Exercise prompt
Your answer must be an exact transcription of every entry.
• • • • • • •
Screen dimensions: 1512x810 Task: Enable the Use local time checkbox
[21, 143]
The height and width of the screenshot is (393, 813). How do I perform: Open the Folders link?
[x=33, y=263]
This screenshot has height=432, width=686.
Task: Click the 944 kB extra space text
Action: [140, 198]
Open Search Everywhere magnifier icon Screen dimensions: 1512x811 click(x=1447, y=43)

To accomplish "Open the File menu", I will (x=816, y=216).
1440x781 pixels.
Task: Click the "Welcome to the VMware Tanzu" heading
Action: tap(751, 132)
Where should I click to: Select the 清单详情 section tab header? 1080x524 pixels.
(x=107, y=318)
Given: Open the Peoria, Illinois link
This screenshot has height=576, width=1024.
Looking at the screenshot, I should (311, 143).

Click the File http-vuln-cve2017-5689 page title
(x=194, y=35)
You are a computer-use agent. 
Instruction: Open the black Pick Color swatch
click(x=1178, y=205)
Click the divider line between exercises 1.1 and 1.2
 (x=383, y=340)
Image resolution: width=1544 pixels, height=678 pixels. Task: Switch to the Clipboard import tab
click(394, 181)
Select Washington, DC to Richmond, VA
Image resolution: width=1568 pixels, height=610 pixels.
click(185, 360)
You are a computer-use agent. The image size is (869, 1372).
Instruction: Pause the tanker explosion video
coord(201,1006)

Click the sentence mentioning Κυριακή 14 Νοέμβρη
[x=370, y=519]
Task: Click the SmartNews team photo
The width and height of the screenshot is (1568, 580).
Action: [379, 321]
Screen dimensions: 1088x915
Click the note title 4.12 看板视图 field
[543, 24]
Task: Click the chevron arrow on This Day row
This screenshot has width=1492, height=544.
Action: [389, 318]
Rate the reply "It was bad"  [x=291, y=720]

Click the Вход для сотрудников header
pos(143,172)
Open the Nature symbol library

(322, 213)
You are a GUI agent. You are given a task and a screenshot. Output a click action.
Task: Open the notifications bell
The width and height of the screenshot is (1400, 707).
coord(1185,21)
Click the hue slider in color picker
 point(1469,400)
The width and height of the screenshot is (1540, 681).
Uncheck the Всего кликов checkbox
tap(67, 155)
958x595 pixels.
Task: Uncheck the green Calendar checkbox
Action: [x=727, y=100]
• • • • • • •
Result
Screen dimensions: 1512x810 Task: Enable the Use local time checkbox
[21, 143]
The height and width of the screenshot is (393, 813). How do I perform: Open the Folders link?
[x=33, y=263]
This screenshot has height=432, width=686.
Task: Click the 944 kB extra space text
Action: [140, 198]
Open Search Everywhere magnifier icon Screen dimensions: 1512x811 click(x=1447, y=43)

To accomplish "Open the File menu", I will (x=816, y=216).
1440x781 pixels.
Task: Click the "Welcome to the VMware Tanzu" heading
Action: tap(751, 132)
Where should I click to: Select the 清单详情 section tab header? 1080x524 pixels.
(x=107, y=318)
Given: Open the Peoria, Illinois link
This screenshot has height=576, width=1024.
Looking at the screenshot, I should (311, 143).

Click the File http-vuln-cve2017-5689 page title
(x=194, y=35)
You are a computer-use agent. 
Instruction: Open the black Pick Color swatch
click(x=1178, y=205)
Click the divider line between exercises 1.1 and 1.2
 (x=383, y=340)
Image resolution: width=1544 pixels, height=678 pixels. Task: Switch to the Clipboard import tab
click(394, 181)
Select Washington, DC to Richmond, VA
Image resolution: width=1568 pixels, height=610 pixels.
click(185, 360)
You are a computer-use agent. The image size is (869, 1372).
Instruction: Pause the tanker explosion video
coord(201,1006)

Click the sentence mentioning Κυριακή 14 Νοέμβρη
[x=370, y=519]
Task: Click the SmartNews team photo
The width and height of the screenshot is (1568, 580).
Action: [379, 321]
Screen dimensions: 1088x915
Click the note title 4.12 看板视图 field
[543, 24]
Task: Click the chevron arrow on This Day row
This screenshot has width=1492, height=544.
Action: [389, 318]
Rate the reply "It was bad"  [x=291, y=720]

Click the Вход для сотрудников header
pos(143,172)
Open the Nature symbol library

(322, 213)
You are a GUI agent. You are given a task and a screenshot. Output a click action.
Task: Open the notifications bell
The width and height of the screenshot is (1400, 707).
coord(1185,21)
Click the hue slider in color picker
 point(1469,400)
The width and height of the screenshot is (1540, 681).
Uncheck the Всего кликов checkbox
tap(67, 155)
958x595 pixels.
Task: Uncheck the green Calendar checkbox
Action: [x=727, y=100]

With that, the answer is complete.